To promote mother languages in British Columbia, most of the Lower Mainland municipalities will celebrate International Mother Language Day on Feb. 21. The United Nations Educational, Scientific and Cultural Organization (UNESCO) announced on November 17, 1999 that International Mother Language Day would be formally recognized by the United Nations General Assembly and established 2008 as the International Year of Languages.
In this year’s event, which takes place Feb. 11, Kwantlen University will be highlighting the five languages that the department of languages and cultures teach, including French, Japanese, Mandarin, Punjabi and Spanish. There will be musical performances from each of these cultures.
“Language Day is for individuals to learn to appreciate their own mother languages but also to share them. So there are also other events in the lower mainland,” says Koskinen.
Language preservation efforts in Surrey
The Mother Language Lovers of the World Society first proposed the idea to UNESCO, which proclaimed the first official day to take place in 2000.

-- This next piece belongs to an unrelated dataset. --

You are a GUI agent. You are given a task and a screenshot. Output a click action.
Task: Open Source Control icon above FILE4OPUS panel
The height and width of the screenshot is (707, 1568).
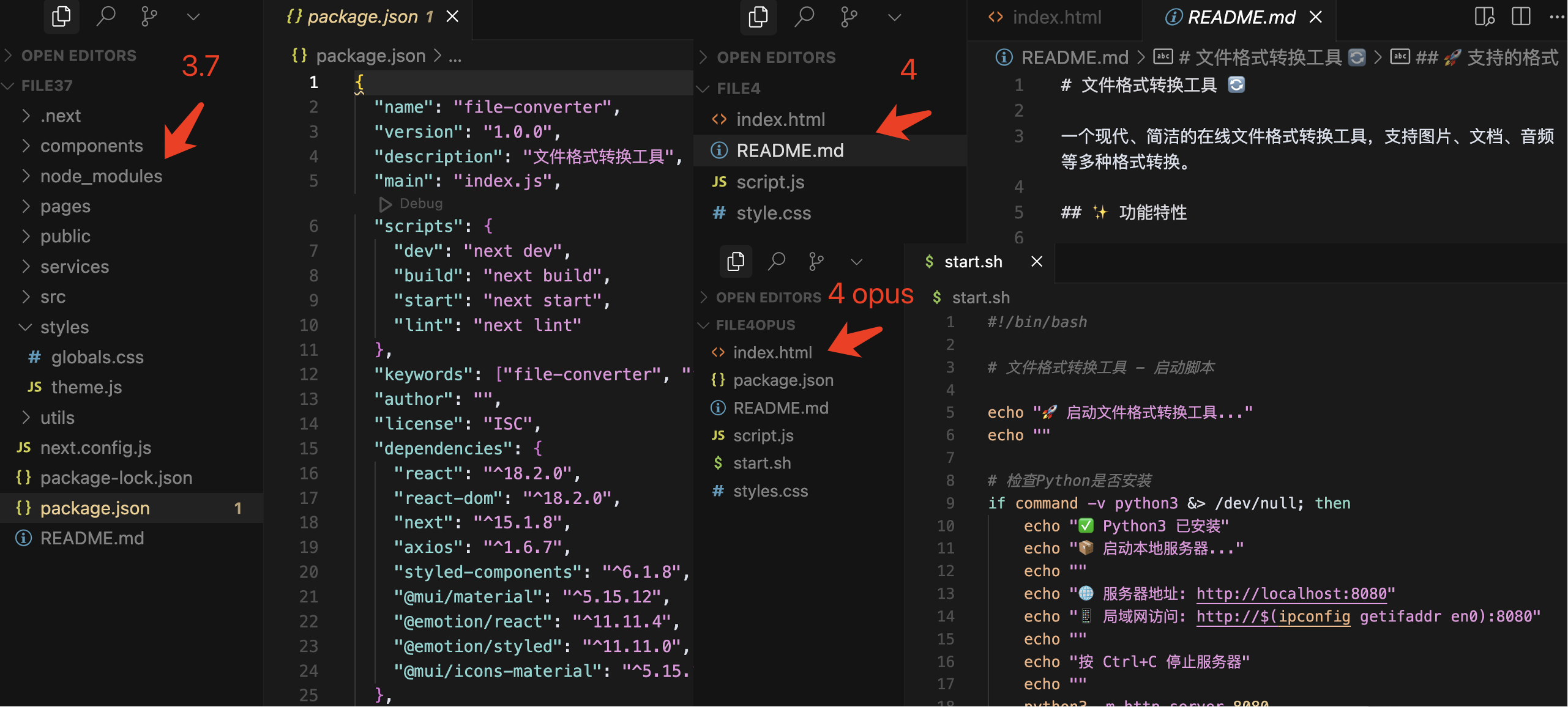click(x=816, y=262)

Mother Language Lovers of the World Society used the City of Surrey as a model city of implementation for International Mother Language Day. The
Society is working with school boards to make younger people aware of the value of their mother tongues.
“We must respect all mother languages. First Nations and immigrants’ languages, as well as linguistic minorities, like braille and sign language,” says
Mohammad Aminul Islam, who immigrated to Canada from Bangladesh in 1987.
Rafiqul Islam, the late founding president of the Mother Language Lovers of the World Society, came up with the idea for International Mother Language Day.
“We are enriching the [whole of] Canada by sharing all the cultures. For example, my culture, heritage, and language is 1,000 years old. I am bringing all this history to enrich society. Everyone is sharing,” Mohammad Aminul Islam says.
In Surrey, there are 175 mother languages and Islam hopes that one day all of Canada will declare February 21 as International Mother Language Day.
If society can introduce the mother language day in the Vancouver School District school calendar, at least 56,000 students will become aware of the importance of their mother languages each year, Mohammad Aminul Islam notes.
“Children are the main carriers of their mother tongue. They can carry the message and uphold their mother language generation after generation,” he explains.
In his presentation to the Surrey City Council, he noted that 60 per cent speak a language other than English at home and 25 per cent of elementary students are designated as English as Second Language (ESL) learners in Vancouver schools.
“I approached Surrey to create a monument there as a permanent reminder of all mother languages. The name of the monument is Lingua Aqua. Lingua means language and Aqua means water,” says Mohammad Aminul Islam.
The monument was unveiled in 2009 in Bear Creek in Surrey.
Preserving indigenous languages
British Columbia alone has more than 30 indigenous languages that are in danger of disappearing. In Canada, indigenous children were removed from their homes and taken to residential schools. They were forbidden to speak their native language. Koskinen explains that when they were sent home, even if they knew the language, they were too traumatized to use it.
“When they had children, they would not pass on the indigenous language because in their heads, if you’re a child and you speak an indigenous language, you get beaten. That means that the current young adult generation was not taught indigenous language because of the parents’ trauma. So when the grandparents now pass on, then the language just disappears,” says Koskinen, who was born in Finland.
The younger generation, those under 30 years of age, are realizing the importance of learning their languages to preserve their cultural heritage. One example is the Squamish language, which was down to a handful of elderly speakers. But the youth have taken it upon themselves to develop teaching materials and courses.
“Last number I saw of speakers of this language was 70. They went from seven to 70 because young people decided that they’re not going to let their language die. So languages can be revived,” she says.
“Language is also an identity and makes you belong to a group. You are part of a bigger group around the world, but the language will make you feel part of the group,” adds Koskinen.
The Canadian Language Museum
Elaine Gould, director of the Toronto-based Canadian Language Museum, sees the benefits of celebrating International Mother Language Day as a way to promote the diversity of languages across the country and foster pride in minority languages.
“[It also] helps new immigrants feel comfortable in Canada [and] encourages public support of revitalization efforts for indigenous languages,” she says.
The Canadian Language Museum’s mandate is to bring information about the richness of Canadian languages to all Canadians.
“We definitely feel that language is closely related to culture, and that the language one speaks has a big influence on how you view your own identity and how you relate to the rest of Canadian society,” says Gould.